WHAT IS NEEDED: With the pictures removed, please write out every line below exactly as given.

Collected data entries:
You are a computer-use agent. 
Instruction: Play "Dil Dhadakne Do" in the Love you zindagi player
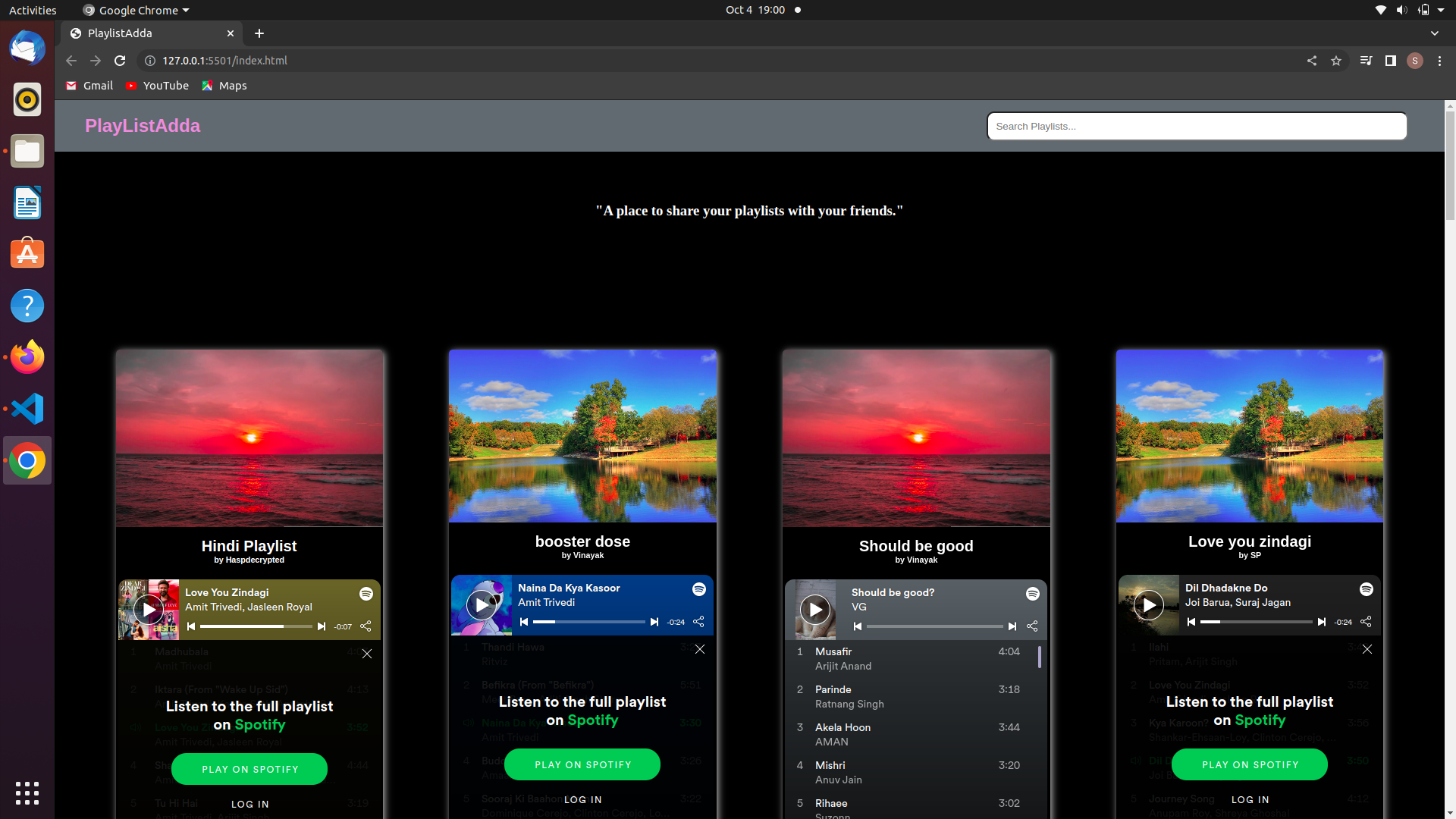1149,604
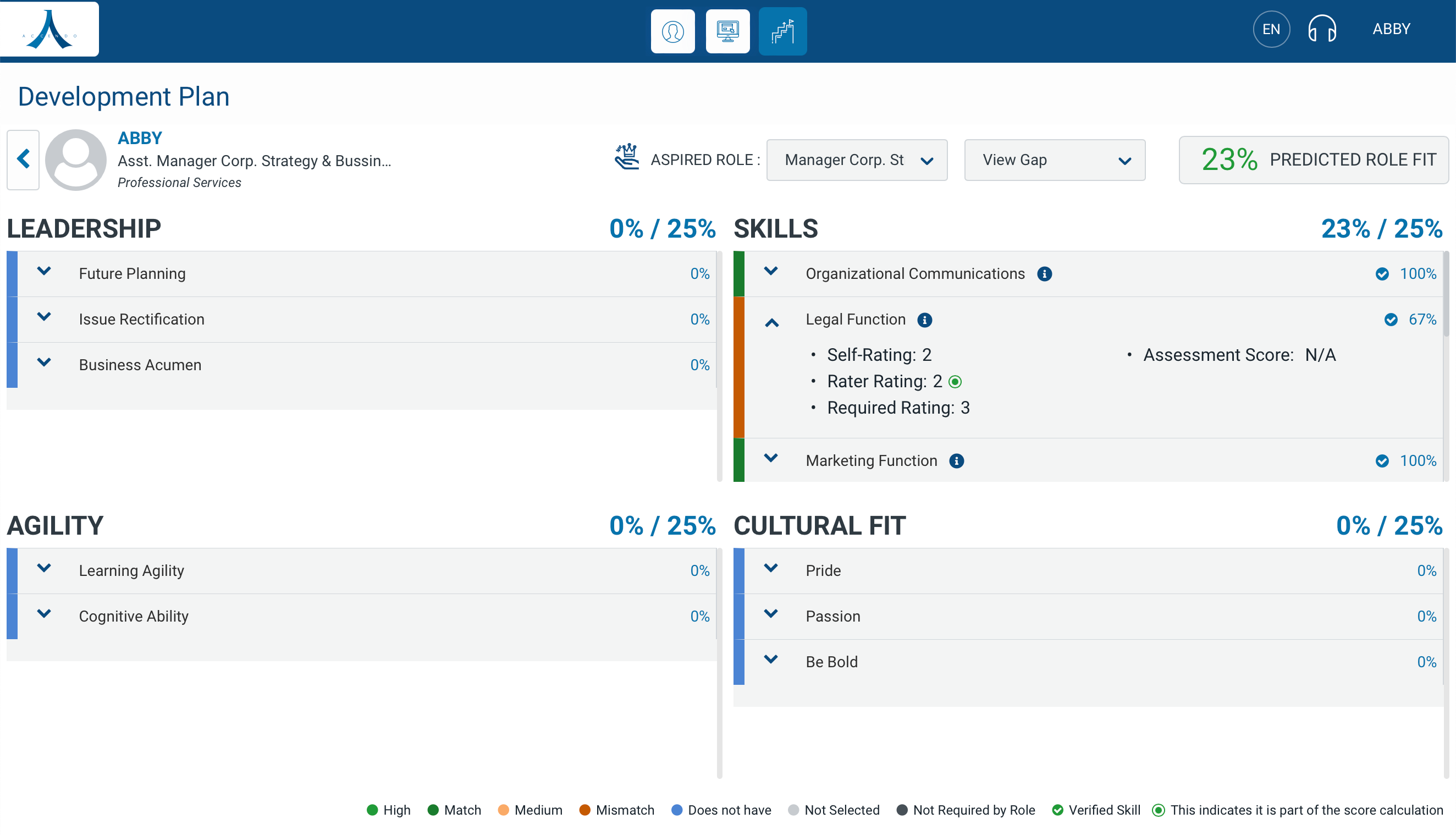Click the verified check next to 67%
Screen dimensions: 1456x835
click(x=1391, y=320)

EXERCISE RESPONSE:
You are a computer-use agent. 
Instruction: Play "Dil Dhadakne Do" in the Love you zindagi player
1149,604
Click the verified check next to 67%
Screen dimensions: 1456x835
click(x=1391, y=320)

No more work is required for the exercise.